(Collected data)
%%
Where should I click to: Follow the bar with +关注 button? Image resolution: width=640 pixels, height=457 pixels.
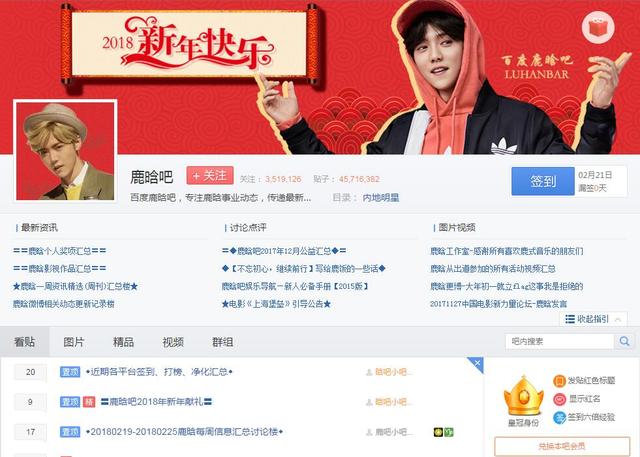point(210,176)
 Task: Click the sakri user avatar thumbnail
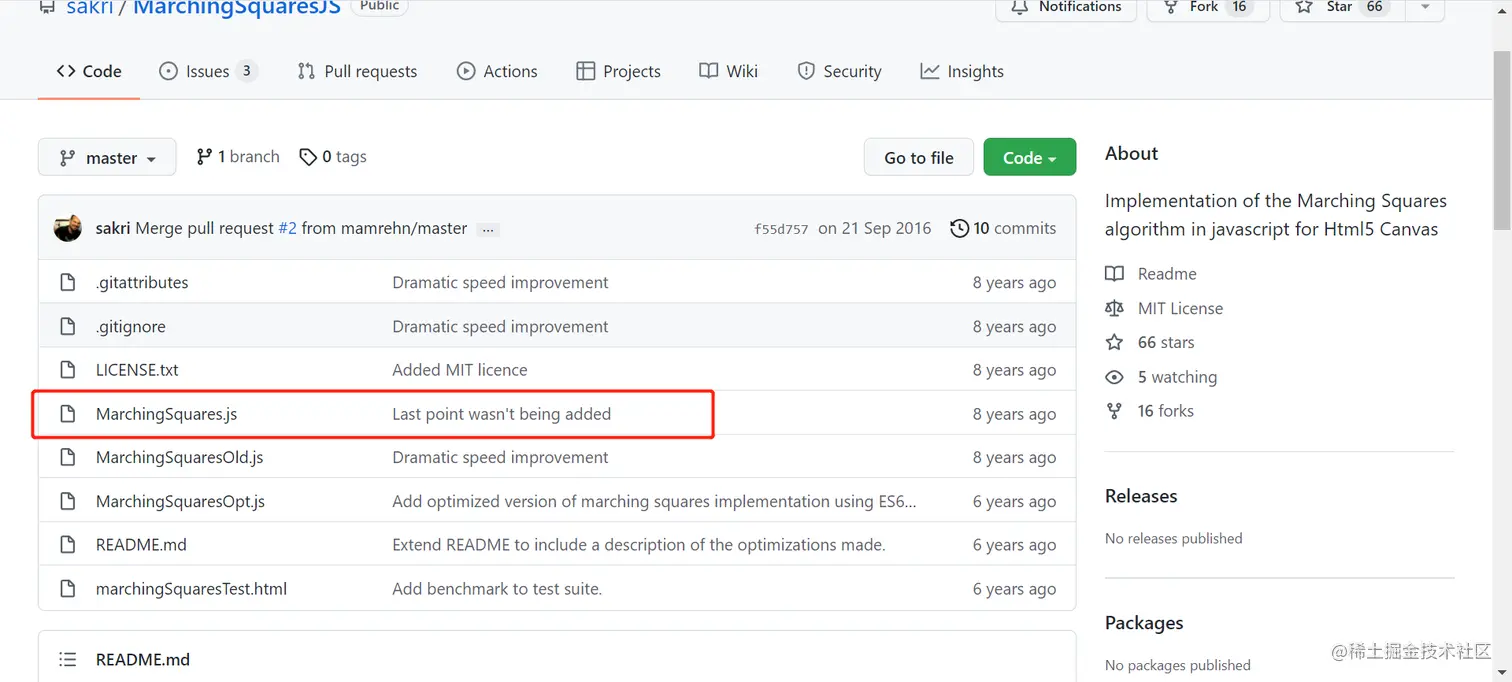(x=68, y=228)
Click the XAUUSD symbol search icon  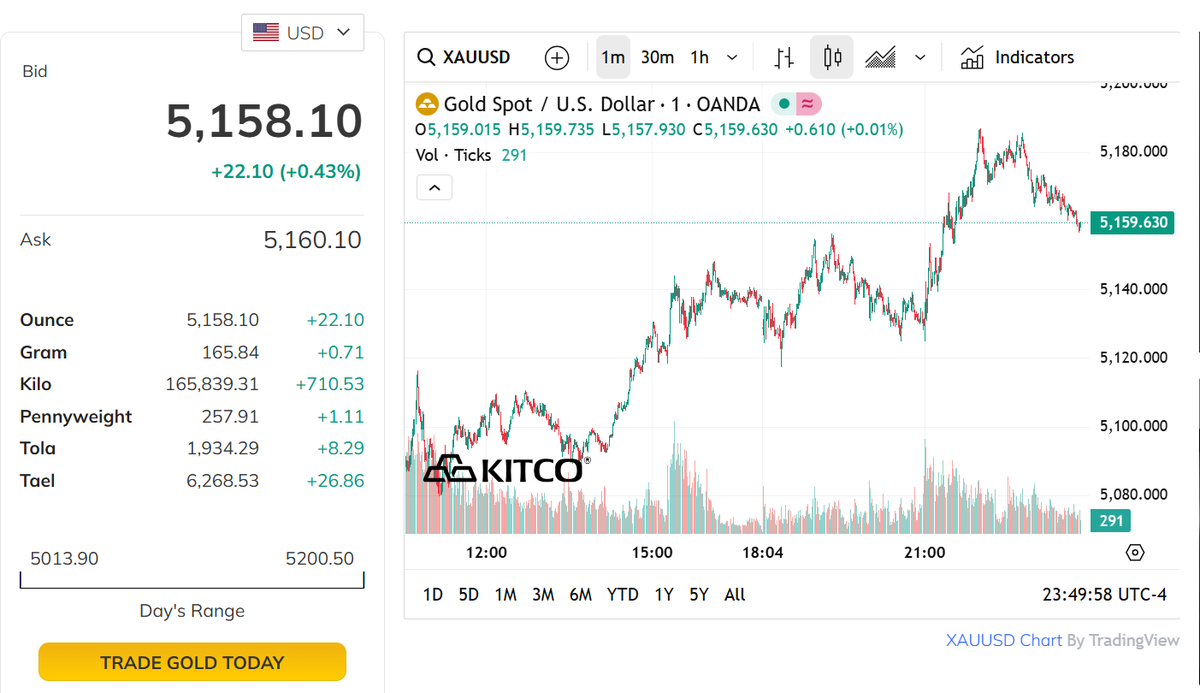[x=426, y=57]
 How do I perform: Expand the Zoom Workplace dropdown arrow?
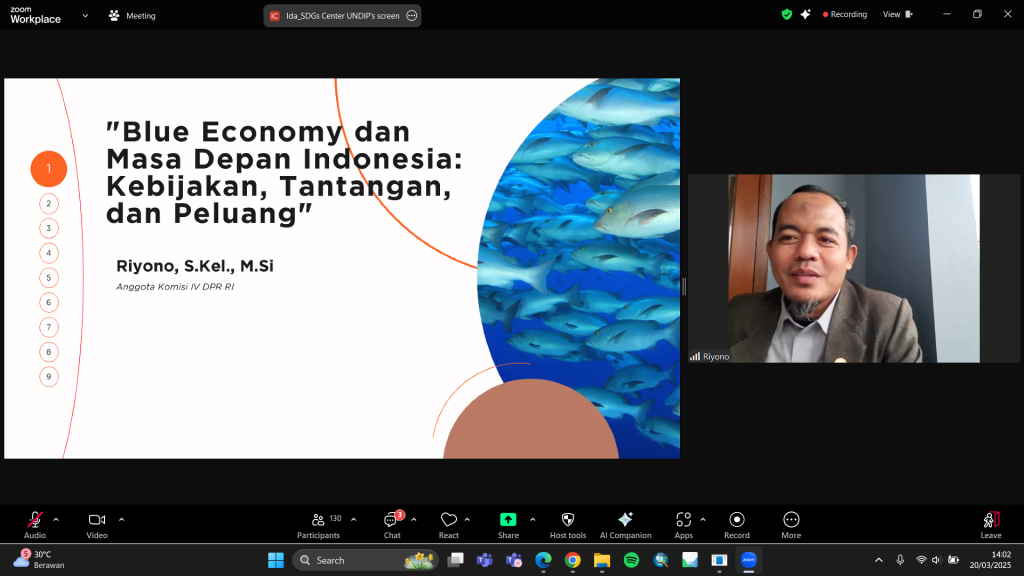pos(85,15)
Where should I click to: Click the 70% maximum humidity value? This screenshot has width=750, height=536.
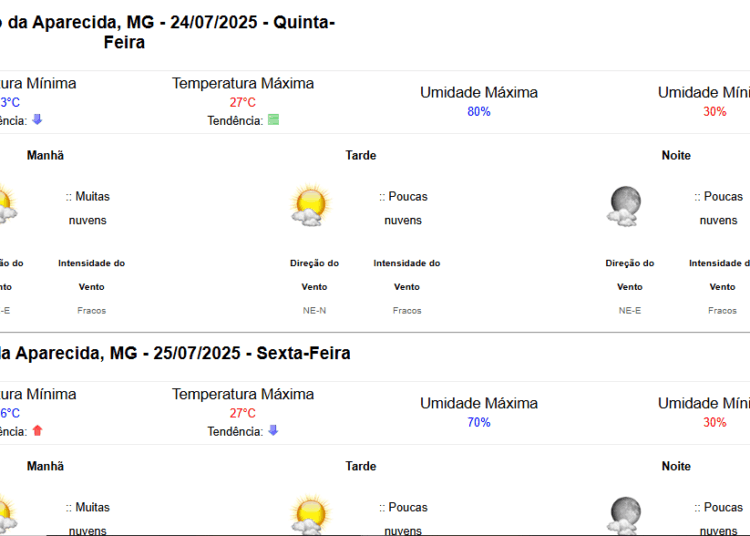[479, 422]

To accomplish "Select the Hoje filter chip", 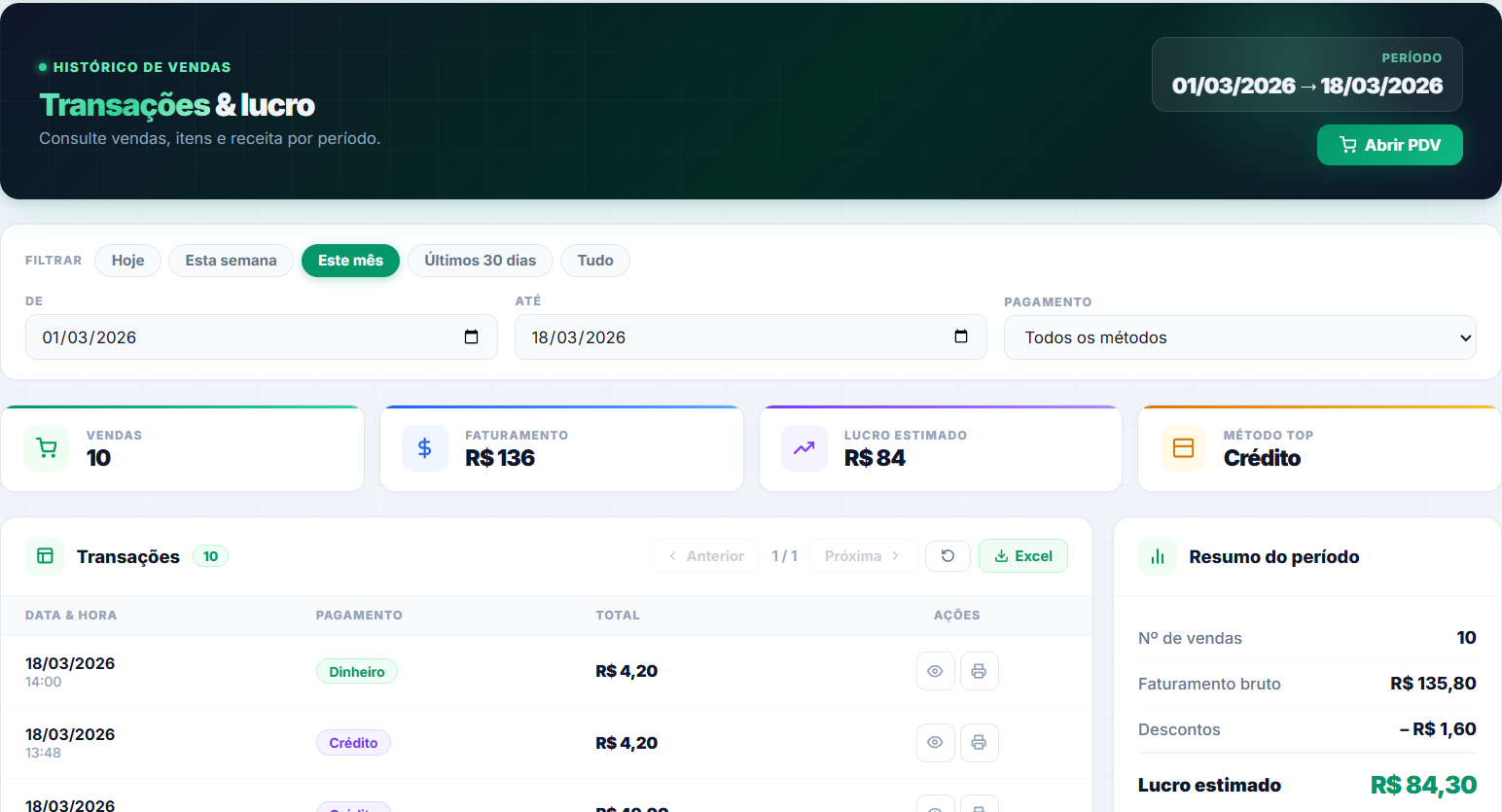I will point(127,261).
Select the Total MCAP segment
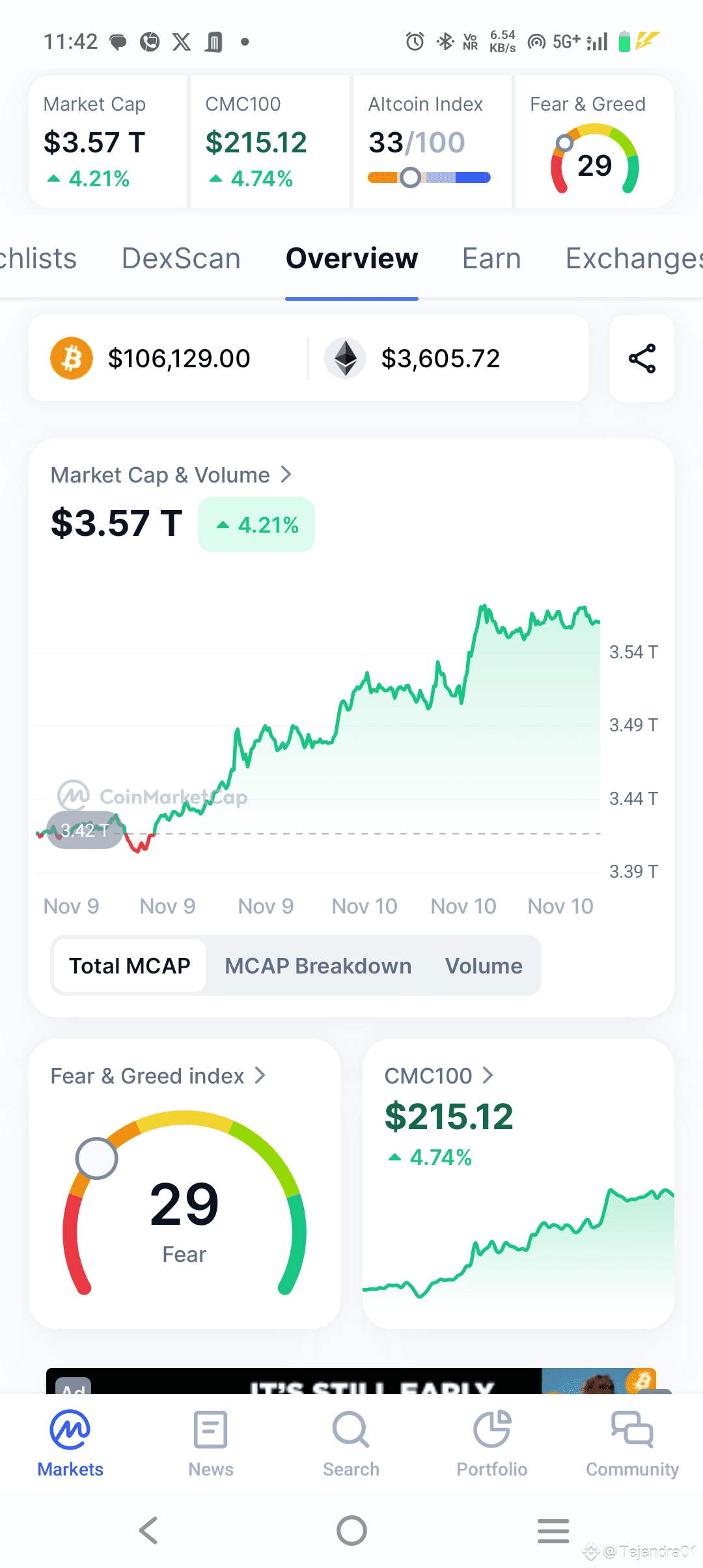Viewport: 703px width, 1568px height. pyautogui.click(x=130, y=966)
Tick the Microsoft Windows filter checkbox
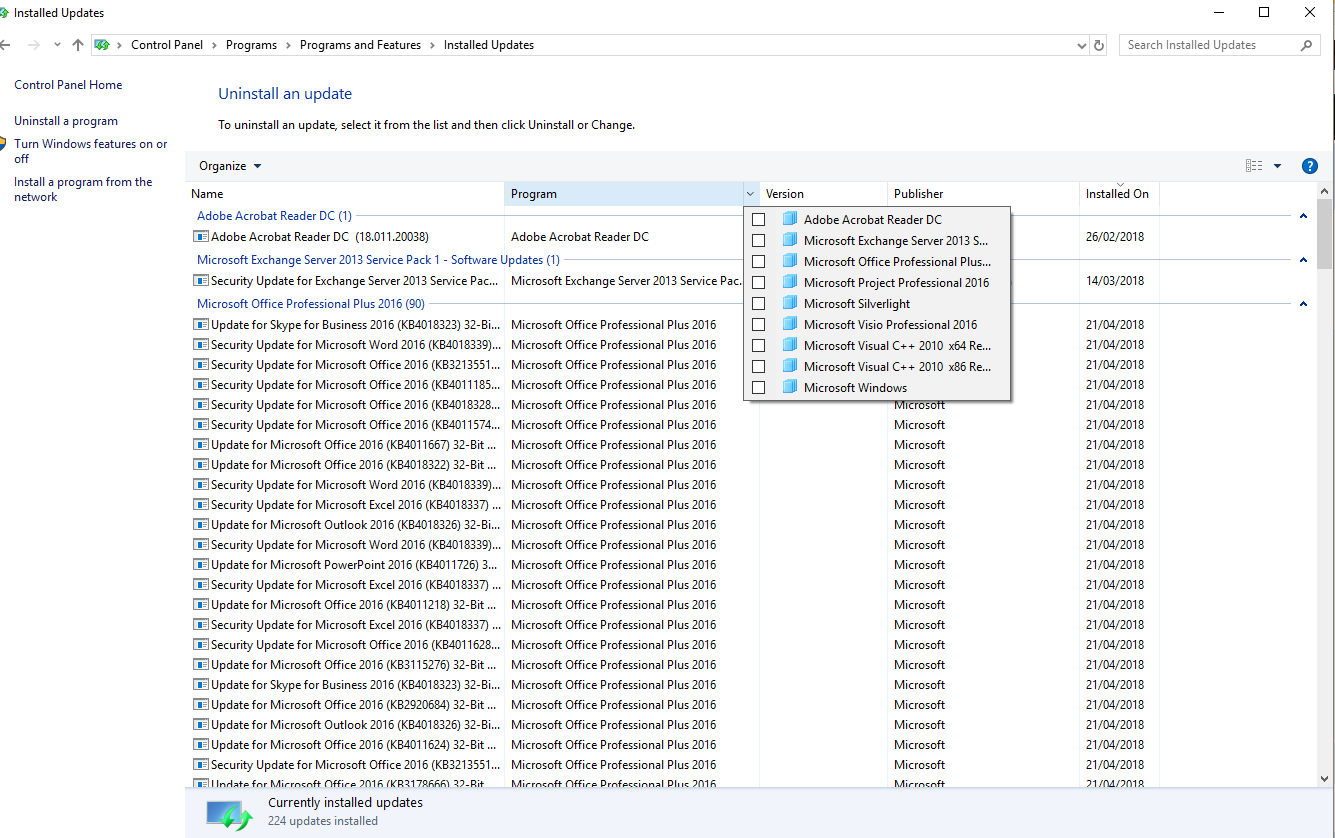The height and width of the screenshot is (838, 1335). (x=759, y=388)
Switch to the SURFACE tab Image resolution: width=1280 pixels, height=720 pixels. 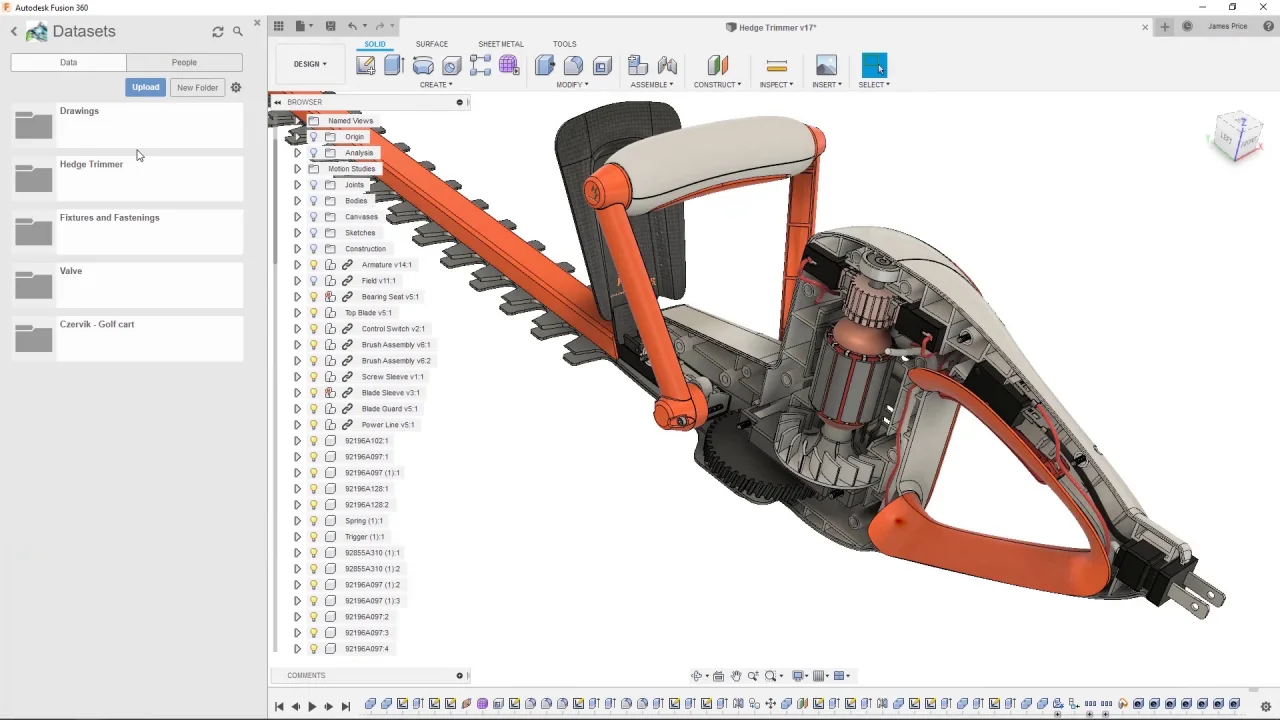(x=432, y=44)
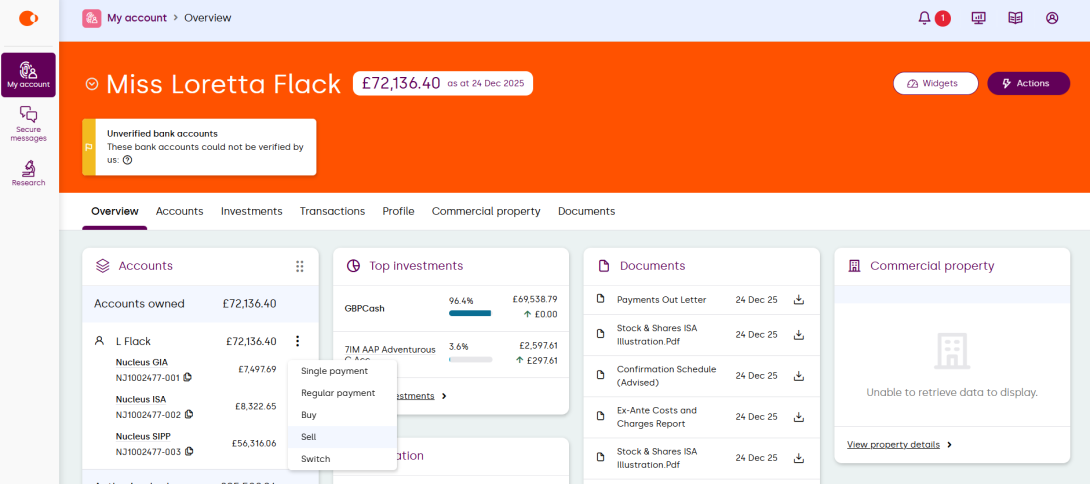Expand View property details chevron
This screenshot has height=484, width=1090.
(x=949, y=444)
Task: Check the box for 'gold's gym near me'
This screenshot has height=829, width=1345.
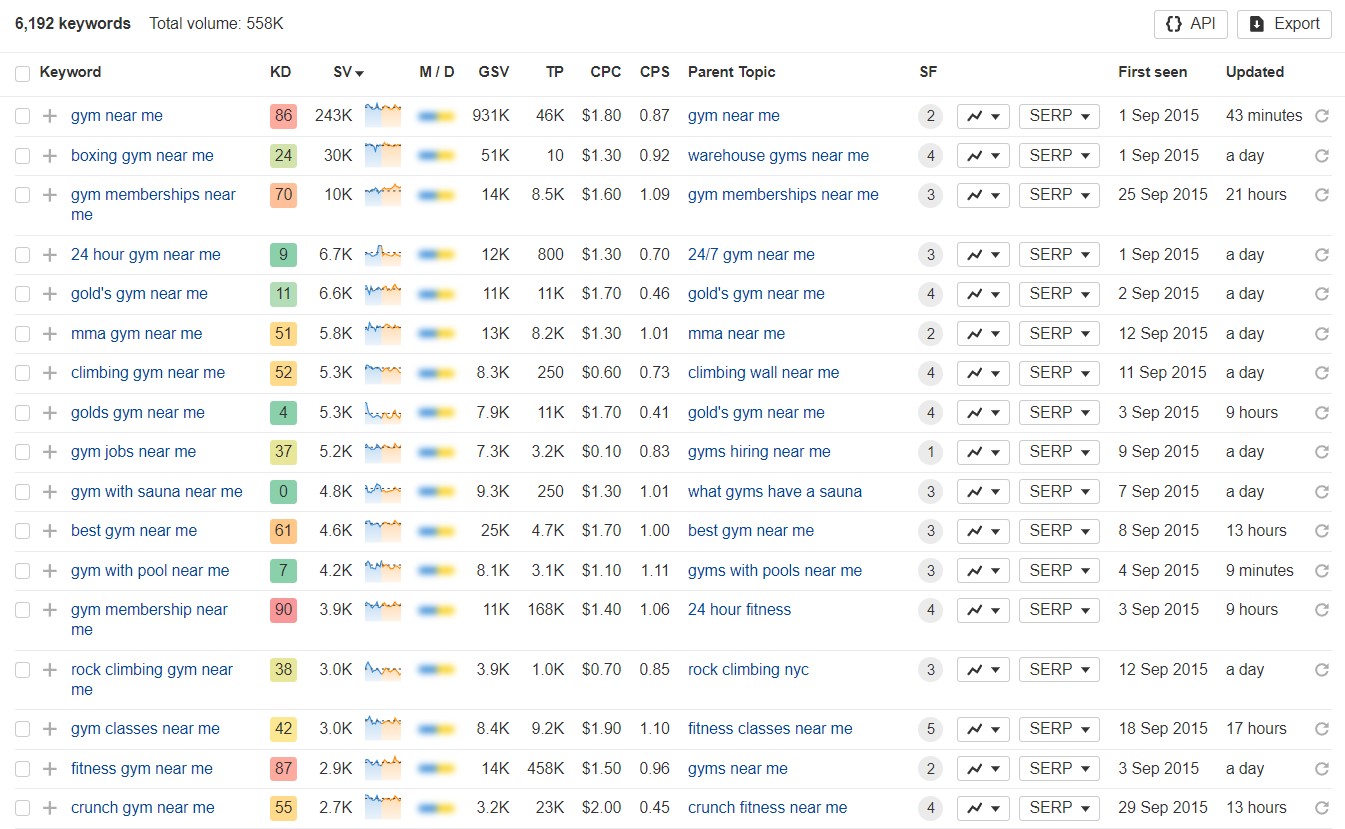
%%
About this task :: Excluding the pictures, write out exactly the lines from the line that contains "Task: Check the box for 'gold's gym near me'" through the end of the records.

Completed exercise ::
Task: Check the box for 'gold's gym near me'
This screenshot has height=829, width=1345.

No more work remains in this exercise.